### What to do
Set down, exactly as written, the line containing "The height and" and all the lines that follow it to the end of the entries below, omitting every picture.

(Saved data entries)
==*==

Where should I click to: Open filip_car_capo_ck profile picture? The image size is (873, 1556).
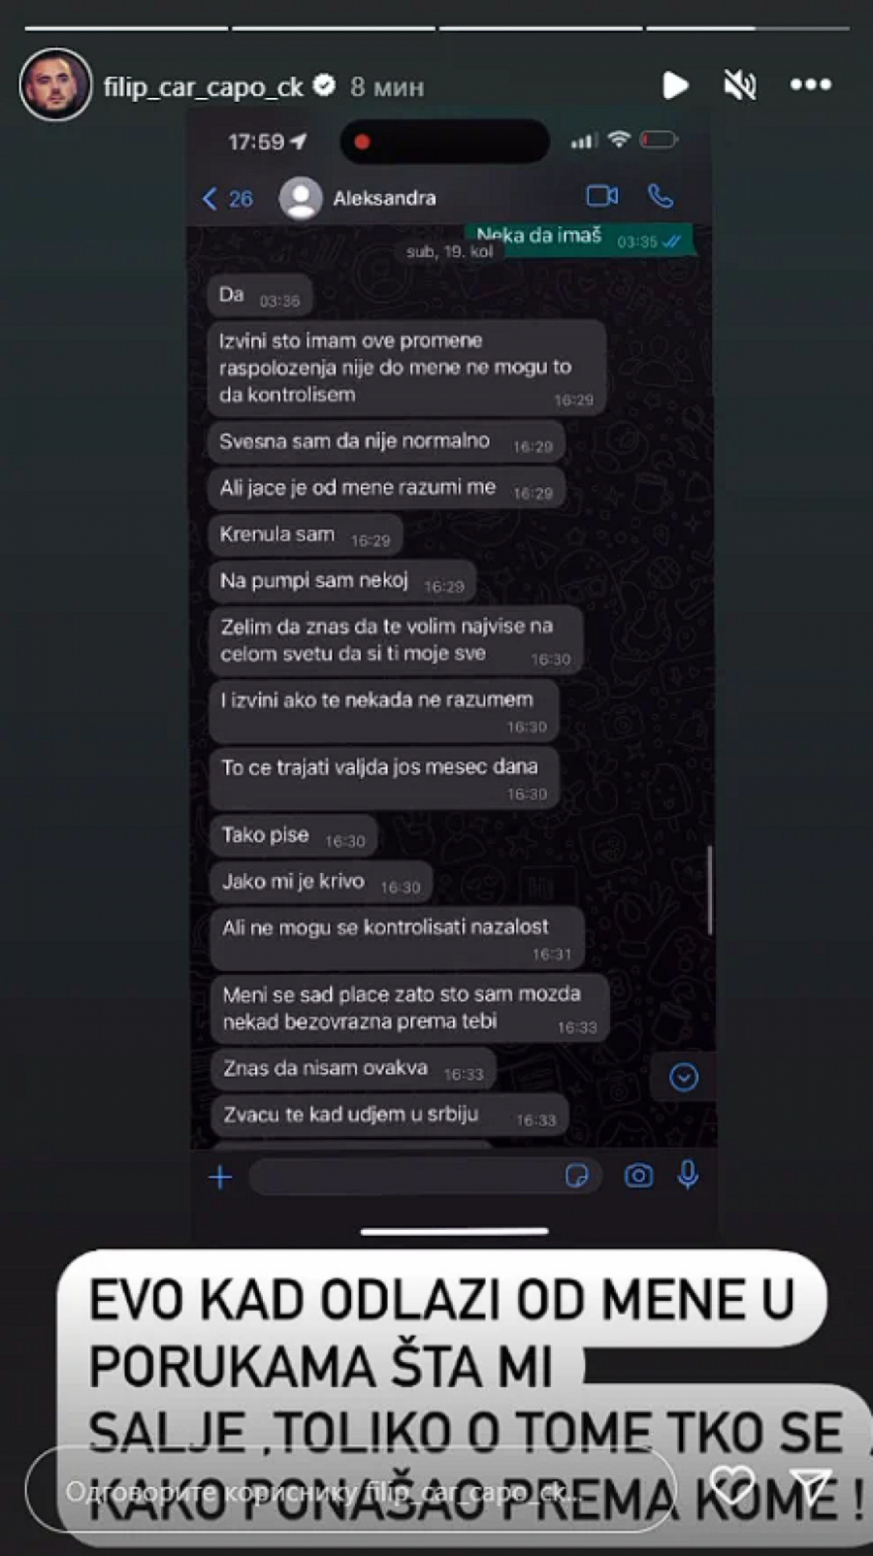tap(55, 85)
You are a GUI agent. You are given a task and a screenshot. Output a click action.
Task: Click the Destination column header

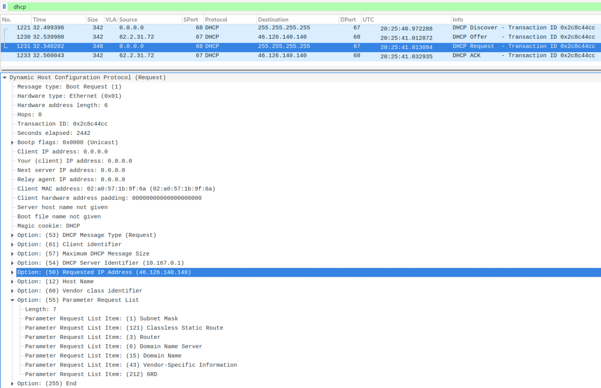(273, 19)
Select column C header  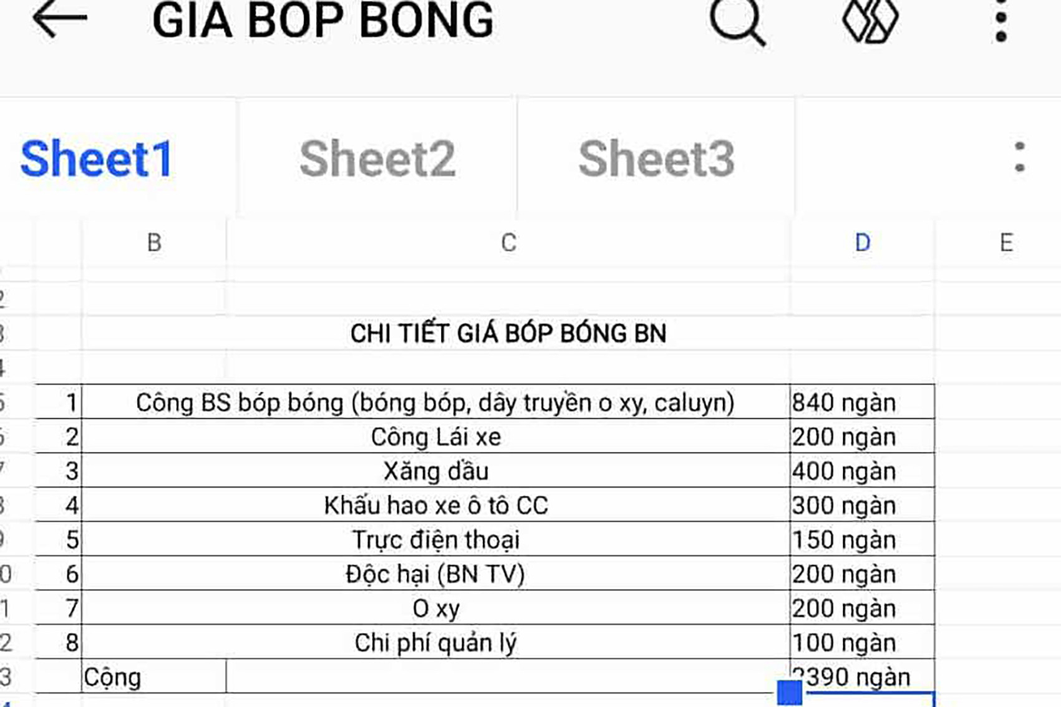[x=508, y=243]
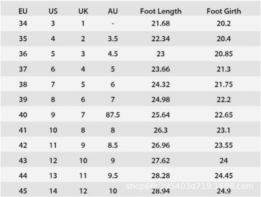Click the EU column header
This screenshot has height=197, width=261.
pos(23,11)
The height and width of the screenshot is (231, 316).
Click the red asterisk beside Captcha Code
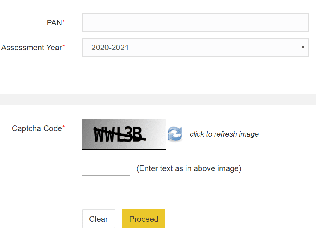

==*==

### Output of the exercise
The height and width of the screenshot is (231, 316).
Click the red asterisk beside Captcha Code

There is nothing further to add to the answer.